Welcome to our monthly digest, where you can catch up with any AIhub stories you may have missed, peruse the latest news, recap recent events, and more. This month, we hear about the latest research on soccer ball detection, learn about energy-based transformers, find out about memory traces in reinforcement learning, and explore some potential solutions to the problems with conference reviewing.
Issues with the peer-review process, and pertaining to conferences in particular, are often discussed among authors, reviewers and conference chairs alike. However, coming up with potential solutions to the problem has proved challenging. Jaeho Kim, Yunseok Lee and Seulki Lee won an ICML outstanding position paper award for their work Position: The AI Conference Peer Review Crisis Demands Author Feedback and Reviewer Rewards in which they put forward some suggestions. Jaeho told us more in this interview.
An important aspect of autonomous soccer-playing robots concerns accurate detection of the ball. This is the focus of work by Can Lin, Daniele Affinita, Marco Zimmatore, Daniele Nardi, Domenico Bloisi, and Vincenzo Suriani, which won the best paper award at the recent RoboCup symposium. We caught up with some of the authors to find out more about the work, and how their method can be transferred to applications beyond RoboCup.
In this blog post, winners of an IJCAI distinguished paper award, Agata Ciabattoni and Emery A. Neufeld, write about their work introducing a framework for guiding reinforcement learning agents to comply with social, legal, and ethical norms. You can read the full paper, “Combining MORL with restraining bolts to learn normative behaviour”, here.
Should AI continue to be driven by a single paradigm, or does real progress lie in combining the strengths of many? Luc De Raedt has spent much of his career addressing this question. Through pioneering work that bridges logic, probability, and machine learning, he has helped shape the field of neurosymbolic AI. AIhub ambassador Liliane-Caroline Demers sat down with Luc at IJCAI 2025 to find out more.
Our series featuring the AAAI/ACM SIGAI Doctoral Consortium participants continued this month as we heard from Yezi Liu. Yezi is working on trustworthy machine learning, with particular emphasis on graph neural networks as well as trustworthy and efficient large language models.
In their paper Partially Observable Reinforcement Learning with Memory Traces, which was presented at ICML 2025, Onno Eberhard, Michael Muehlebach and Claire Vernade present an alternative framework for storing information about past observations, which may be important for future actions. In this blog post, Onno explains more about these “memory traces”.
The RoboCup Logistics League forms part of the Industrial League and is an application-driven league inspired by the industrial scenario of a smart factory. We spoke with three key members of the league to find out more. Alexander Ferrein is a RoboCup Trustee overseeing the Industrial League, and Till Hofmann and Wataru Uemura are Logistics League Executive Committee members.
At this year’s ICML, Yiming Qin, Manuel Madeira, Dorina Thanou and Pascal Frossard introduced DeFoG, a discrete flow matching framework for graph generation. Like diffusion models, DeFoG progressively constructs a clean graph from a noisy one, but it does so in a more flexible formulation, decoupling training from generation. Yiming and Manuel explain their approach and why it matters.

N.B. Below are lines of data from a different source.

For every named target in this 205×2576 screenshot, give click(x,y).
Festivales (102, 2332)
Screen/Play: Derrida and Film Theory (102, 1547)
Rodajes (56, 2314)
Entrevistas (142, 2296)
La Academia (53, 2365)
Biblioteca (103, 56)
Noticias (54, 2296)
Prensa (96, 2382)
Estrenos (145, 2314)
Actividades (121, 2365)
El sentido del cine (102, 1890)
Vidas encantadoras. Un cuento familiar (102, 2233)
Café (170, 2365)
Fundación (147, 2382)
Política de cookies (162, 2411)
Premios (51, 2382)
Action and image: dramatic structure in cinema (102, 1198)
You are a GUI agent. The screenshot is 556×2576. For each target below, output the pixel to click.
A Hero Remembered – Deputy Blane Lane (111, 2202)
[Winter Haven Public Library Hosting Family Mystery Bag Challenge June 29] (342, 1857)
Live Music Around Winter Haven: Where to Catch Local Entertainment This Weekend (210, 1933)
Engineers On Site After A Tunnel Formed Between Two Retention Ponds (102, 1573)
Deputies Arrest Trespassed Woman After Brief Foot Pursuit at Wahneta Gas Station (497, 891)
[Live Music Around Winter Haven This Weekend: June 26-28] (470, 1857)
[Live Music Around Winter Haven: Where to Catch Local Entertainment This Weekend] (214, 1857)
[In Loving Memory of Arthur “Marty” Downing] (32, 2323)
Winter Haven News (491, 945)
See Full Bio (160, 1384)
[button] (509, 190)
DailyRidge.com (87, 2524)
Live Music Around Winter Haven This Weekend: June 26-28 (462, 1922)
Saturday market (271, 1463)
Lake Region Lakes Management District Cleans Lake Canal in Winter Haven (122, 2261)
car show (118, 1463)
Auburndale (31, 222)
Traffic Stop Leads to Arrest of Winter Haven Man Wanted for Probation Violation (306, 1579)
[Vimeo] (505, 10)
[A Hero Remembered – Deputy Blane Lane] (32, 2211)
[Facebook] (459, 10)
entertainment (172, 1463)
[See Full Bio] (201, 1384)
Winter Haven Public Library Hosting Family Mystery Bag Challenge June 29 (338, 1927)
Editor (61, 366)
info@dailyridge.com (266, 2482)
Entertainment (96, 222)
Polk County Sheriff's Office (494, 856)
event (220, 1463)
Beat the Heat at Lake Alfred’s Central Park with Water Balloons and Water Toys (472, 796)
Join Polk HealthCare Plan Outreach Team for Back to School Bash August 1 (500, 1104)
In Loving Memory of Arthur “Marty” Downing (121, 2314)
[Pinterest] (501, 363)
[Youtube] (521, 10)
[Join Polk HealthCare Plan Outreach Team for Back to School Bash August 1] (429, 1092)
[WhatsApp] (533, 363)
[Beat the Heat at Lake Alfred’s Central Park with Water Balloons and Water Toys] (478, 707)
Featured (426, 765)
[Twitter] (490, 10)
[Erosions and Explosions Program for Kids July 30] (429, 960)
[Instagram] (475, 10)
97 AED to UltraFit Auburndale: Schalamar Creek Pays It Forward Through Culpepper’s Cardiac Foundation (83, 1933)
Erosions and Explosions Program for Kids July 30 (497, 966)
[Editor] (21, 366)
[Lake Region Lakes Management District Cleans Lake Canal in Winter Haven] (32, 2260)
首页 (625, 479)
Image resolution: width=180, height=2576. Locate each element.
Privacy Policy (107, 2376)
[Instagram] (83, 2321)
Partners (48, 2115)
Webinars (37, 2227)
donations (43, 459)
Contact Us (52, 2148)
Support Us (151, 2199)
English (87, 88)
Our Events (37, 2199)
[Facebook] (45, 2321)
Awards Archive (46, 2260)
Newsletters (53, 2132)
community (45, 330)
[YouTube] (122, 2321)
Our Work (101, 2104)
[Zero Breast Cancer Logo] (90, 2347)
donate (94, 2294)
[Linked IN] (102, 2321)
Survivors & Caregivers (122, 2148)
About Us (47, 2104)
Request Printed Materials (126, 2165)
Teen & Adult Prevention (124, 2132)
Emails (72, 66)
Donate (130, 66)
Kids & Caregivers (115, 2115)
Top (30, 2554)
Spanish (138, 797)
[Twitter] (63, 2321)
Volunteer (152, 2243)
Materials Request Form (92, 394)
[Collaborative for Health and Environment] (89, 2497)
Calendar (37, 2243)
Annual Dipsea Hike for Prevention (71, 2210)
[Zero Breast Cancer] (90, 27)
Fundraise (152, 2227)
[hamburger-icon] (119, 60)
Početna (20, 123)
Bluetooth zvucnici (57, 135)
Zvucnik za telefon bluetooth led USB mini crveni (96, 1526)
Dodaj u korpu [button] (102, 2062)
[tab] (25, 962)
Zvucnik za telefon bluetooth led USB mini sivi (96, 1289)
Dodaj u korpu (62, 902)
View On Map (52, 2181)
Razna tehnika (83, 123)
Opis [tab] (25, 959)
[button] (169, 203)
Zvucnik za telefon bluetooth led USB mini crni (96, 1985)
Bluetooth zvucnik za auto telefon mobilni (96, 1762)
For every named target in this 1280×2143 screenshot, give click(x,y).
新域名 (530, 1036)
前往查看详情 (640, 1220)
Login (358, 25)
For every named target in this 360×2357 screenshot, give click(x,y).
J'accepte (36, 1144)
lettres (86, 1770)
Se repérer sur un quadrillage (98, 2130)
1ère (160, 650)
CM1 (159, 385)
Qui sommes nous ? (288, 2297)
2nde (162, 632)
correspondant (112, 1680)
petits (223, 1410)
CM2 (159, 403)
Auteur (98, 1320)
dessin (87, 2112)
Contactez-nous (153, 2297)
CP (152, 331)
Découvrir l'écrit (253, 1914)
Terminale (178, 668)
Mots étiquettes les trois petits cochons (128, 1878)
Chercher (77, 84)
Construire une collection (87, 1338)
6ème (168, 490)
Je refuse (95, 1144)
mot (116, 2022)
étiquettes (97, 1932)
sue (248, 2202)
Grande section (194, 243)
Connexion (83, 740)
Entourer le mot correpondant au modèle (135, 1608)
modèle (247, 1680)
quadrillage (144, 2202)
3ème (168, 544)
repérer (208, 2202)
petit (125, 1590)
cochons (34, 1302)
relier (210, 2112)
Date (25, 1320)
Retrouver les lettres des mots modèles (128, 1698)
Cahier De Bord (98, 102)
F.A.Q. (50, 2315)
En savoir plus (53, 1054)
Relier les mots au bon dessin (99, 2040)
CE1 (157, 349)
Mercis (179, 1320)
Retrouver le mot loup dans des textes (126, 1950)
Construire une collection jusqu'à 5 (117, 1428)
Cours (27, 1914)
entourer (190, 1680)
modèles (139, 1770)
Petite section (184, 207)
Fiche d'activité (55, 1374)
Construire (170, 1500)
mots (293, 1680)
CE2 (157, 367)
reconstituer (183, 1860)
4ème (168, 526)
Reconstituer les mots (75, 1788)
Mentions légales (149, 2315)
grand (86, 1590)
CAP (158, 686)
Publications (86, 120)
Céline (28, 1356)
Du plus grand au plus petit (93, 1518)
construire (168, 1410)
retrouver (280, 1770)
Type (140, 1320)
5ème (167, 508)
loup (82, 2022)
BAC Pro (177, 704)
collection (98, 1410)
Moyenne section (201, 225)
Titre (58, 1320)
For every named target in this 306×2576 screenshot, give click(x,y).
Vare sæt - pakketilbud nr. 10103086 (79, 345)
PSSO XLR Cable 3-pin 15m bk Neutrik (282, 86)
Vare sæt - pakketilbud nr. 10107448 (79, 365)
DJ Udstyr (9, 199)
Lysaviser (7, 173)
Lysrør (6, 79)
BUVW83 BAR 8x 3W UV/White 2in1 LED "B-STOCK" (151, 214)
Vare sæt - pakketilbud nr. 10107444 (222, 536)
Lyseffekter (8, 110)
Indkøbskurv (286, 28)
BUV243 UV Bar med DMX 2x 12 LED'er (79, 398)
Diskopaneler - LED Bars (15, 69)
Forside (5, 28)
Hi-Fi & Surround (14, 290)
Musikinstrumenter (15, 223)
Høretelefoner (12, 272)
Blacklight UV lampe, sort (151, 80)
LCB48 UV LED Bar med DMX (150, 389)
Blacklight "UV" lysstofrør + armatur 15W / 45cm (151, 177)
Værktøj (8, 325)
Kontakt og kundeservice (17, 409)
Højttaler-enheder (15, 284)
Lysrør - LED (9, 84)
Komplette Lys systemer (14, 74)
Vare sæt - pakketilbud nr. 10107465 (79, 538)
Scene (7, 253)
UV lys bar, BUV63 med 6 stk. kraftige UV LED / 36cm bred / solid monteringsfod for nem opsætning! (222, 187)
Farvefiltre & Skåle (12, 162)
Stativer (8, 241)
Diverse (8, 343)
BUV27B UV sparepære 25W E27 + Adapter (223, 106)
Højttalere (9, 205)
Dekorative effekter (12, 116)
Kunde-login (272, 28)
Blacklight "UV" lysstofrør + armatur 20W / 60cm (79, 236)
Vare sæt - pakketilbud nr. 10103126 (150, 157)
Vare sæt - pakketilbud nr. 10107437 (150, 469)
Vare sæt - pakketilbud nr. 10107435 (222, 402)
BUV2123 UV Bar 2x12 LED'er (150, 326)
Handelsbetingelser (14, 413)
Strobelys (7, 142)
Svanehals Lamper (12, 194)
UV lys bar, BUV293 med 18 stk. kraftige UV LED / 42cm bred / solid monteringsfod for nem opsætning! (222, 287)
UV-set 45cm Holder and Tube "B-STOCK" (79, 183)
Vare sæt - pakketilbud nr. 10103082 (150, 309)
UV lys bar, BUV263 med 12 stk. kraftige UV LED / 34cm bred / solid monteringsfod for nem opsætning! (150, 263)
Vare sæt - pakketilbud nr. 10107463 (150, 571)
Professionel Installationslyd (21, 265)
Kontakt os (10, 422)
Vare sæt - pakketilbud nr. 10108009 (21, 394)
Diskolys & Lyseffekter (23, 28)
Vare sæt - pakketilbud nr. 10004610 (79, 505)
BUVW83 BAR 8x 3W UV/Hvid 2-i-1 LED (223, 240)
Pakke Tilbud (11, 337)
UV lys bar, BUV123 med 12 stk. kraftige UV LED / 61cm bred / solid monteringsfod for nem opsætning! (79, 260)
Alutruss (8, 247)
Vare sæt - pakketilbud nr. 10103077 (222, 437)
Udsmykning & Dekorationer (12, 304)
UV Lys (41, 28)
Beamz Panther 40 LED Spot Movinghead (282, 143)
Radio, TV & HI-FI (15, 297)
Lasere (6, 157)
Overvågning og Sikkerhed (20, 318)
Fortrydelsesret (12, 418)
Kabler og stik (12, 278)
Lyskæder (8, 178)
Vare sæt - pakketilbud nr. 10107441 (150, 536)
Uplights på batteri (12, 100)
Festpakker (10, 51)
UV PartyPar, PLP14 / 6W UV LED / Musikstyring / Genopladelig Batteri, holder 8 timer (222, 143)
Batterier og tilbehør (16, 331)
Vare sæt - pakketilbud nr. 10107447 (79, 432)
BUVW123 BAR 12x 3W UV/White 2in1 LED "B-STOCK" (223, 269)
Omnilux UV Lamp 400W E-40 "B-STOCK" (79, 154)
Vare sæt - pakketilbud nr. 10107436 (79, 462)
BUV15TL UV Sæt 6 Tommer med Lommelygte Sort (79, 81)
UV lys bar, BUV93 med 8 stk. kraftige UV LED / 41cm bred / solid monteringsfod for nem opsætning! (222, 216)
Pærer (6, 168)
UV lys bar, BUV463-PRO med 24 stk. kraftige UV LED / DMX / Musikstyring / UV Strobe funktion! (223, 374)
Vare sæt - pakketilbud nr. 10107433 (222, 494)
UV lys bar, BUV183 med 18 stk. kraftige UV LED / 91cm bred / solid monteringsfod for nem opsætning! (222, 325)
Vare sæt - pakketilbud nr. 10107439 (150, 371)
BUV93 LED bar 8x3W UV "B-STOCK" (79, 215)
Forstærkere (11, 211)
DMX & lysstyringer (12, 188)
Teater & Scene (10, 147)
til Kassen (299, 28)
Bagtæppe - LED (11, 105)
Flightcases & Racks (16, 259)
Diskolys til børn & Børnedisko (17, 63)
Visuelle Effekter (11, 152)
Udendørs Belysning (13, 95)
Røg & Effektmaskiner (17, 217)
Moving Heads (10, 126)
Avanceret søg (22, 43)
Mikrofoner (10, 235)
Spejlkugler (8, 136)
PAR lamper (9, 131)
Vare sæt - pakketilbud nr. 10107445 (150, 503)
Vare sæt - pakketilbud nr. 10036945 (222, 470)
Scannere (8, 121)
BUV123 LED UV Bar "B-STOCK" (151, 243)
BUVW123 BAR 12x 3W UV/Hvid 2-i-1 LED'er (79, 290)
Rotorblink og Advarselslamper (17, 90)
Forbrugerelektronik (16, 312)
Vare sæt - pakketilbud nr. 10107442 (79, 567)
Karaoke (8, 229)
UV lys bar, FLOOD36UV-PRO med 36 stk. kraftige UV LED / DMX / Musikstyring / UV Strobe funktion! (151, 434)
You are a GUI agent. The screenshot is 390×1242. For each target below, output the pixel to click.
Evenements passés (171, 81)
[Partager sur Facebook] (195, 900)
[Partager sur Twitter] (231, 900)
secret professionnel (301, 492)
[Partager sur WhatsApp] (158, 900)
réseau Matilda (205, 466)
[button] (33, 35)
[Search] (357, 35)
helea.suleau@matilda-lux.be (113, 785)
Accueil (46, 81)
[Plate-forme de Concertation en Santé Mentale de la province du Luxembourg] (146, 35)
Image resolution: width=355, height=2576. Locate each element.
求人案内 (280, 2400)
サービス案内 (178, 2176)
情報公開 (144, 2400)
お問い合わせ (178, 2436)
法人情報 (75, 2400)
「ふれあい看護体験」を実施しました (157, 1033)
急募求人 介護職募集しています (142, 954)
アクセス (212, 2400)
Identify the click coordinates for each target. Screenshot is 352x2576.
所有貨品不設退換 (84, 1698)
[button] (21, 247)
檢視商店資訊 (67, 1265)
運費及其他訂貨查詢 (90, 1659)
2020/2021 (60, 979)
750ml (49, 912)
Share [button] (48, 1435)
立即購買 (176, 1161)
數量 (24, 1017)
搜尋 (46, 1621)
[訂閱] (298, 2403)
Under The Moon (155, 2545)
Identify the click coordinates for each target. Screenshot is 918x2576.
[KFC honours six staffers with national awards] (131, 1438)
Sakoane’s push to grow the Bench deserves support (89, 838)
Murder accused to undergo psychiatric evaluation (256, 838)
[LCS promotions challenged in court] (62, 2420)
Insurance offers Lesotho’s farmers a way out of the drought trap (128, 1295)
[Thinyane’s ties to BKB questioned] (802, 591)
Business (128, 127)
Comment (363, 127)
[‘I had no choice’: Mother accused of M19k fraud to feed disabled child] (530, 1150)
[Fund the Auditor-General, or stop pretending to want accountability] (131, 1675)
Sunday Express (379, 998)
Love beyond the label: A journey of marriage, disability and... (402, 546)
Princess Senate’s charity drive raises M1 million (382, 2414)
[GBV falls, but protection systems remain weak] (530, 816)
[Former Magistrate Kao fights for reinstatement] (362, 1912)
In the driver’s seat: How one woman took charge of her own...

On her YouTube channel, AI Coffee Break with Letitia, Letiția Pârcălăbescu explains how energy-based models (EBMs) work, and how they’re different from standard neural networks. She also takes a look at a recent paper in which the authors combined EBMs with transformers.
Have you ever wondered who is going to align all the AI alignment centres? Well, fear not. The Center for the Alignment of AI Alignment Centers has you covered.